**EXERCISE REQUIREMENTS:** Repeat every record exactly.

"""

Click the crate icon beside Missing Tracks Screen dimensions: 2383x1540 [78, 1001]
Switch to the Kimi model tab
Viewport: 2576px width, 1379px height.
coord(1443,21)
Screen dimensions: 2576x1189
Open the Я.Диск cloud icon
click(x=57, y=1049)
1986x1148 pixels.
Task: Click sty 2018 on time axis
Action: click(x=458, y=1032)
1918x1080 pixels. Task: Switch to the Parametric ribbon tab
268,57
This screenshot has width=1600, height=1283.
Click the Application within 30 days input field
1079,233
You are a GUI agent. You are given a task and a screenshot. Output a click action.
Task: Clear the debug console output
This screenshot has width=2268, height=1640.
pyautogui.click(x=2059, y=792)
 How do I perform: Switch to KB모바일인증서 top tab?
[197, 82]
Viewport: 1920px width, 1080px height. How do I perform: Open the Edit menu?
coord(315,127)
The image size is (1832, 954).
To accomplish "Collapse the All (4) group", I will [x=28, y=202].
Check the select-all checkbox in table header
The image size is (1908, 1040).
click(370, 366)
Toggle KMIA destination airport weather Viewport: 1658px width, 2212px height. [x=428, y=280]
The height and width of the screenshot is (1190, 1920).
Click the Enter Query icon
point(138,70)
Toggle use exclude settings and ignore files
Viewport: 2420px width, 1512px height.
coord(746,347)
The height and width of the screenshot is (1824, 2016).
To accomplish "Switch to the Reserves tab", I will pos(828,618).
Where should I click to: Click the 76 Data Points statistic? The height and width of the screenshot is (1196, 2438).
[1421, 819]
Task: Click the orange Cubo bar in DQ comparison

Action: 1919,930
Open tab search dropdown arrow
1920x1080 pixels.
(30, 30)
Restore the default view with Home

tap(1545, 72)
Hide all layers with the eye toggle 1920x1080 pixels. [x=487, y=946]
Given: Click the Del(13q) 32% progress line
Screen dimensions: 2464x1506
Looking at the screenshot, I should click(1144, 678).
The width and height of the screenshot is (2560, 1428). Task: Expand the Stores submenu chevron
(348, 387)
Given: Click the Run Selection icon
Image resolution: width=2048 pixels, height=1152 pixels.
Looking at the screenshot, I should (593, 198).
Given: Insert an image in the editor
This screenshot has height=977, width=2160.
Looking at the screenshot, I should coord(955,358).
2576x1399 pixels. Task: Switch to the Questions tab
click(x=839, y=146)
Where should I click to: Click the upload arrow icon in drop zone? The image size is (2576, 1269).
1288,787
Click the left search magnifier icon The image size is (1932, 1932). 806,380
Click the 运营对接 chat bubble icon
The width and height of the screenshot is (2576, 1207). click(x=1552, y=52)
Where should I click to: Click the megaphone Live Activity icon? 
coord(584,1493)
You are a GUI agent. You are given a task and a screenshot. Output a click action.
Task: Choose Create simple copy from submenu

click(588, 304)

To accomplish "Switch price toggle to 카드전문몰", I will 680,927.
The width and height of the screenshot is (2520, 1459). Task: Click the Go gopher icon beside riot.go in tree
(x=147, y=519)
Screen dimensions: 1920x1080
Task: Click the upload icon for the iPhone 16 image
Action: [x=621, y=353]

"""

**SOLUTION FOR THIS PROBLEM:**
Click the crate icon beside Missing Tracks Screen dimensions: 2383x1540 [78, 1001]
Switch to the Kimi model tab
Viewport: 2576px width, 1379px height.
coord(1443,21)
Screen dimensions: 2576x1189
Open the Я.Диск cloud icon
click(x=57, y=1049)
1986x1148 pixels.
Task: Click sty 2018 on time axis
Action: click(x=458, y=1032)
1918x1080 pixels. Task: Switch to the Parametric ribbon tab
268,57
This screenshot has width=1600, height=1283.
Click the Application within 30 days input field
1079,233
You are a GUI agent. You are given a task and a screenshot. Output a click action.
Task: Clear the debug console output
This screenshot has width=2268, height=1640.
pyautogui.click(x=2059, y=792)
 How do I perform: Switch to KB모바일인증서 top tab?
[197, 82]
Viewport: 1920px width, 1080px height. How do I perform: Open the Edit menu?
coord(315,127)
The image size is (1832, 954).
To accomplish "Collapse the All (4) group", I will [x=28, y=202].
Check the select-all checkbox in table header
The image size is (1908, 1040).
click(370, 366)
Toggle KMIA destination airport weather Viewport: 1658px width, 2212px height. [x=428, y=280]
The height and width of the screenshot is (1190, 1920).
Click the Enter Query icon
point(138,70)
Toggle use exclude settings and ignore files
Viewport: 2420px width, 1512px height.
coord(746,347)
The height and width of the screenshot is (1824, 2016).
To accomplish "Switch to the Reserves tab", I will pos(828,618).
Where should I click to: Click the 76 Data Points statistic? The height and width of the screenshot is (1196, 2438).
[1421, 819]
Task: Click the orange Cubo bar in DQ comparison

Action: 1919,930
Open tab search dropdown arrow
1920x1080 pixels.
(30, 30)
Restore the default view with Home

tap(1545, 72)
Hide all layers with the eye toggle 1920x1080 pixels. [x=487, y=946]
Given: Click the Del(13q) 32% progress line
Screen dimensions: 2464x1506
Looking at the screenshot, I should click(1144, 678).
The width and height of the screenshot is (2560, 1428). Task: Expand the Stores submenu chevron
(348, 387)
Given: Click the Run Selection icon
Image resolution: width=2048 pixels, height=1152 pixels.
Looking at the screenshot, I should (593, 198).
Given: Insert an image in the editor
This screenshot has height=977, width=2160.
Looking at the screenshot, I should coord(955,358).
2576x1399 pixels. Task: Switch to the Questions tab
click(x=839, y=146)
Where should I click to: Click the upload arrow icon in drop zone? The image size is (2576, 1269).
1288,787
Click the left search magnifier icon The image size is (1932, 1932). 806,380
Click the 运营对接 chat bubble icon
The width and height of the screenshot is (2576, 1207). click(x=1552, y=52)
Where should I click to: Click the megaphone Live Activity icon? 
coord(584,1493)
You are a GUI agent. You are given a task and a screenshot. Output a click action.
Task: Choose Create simple copy from submenu

click(588, 304)

To accomplish "Switch price toggle to 카드전문몰", I will 680,927.
The width and height of the screenshot is (2520, 1459). Task: Click the Go gopher icon beside riot.go in tree
(x=147, y=519)
Screen dimensions: 1920x1080
Task: Click the upload icon for the iPhone 16 image
Action: [x=621, y=353]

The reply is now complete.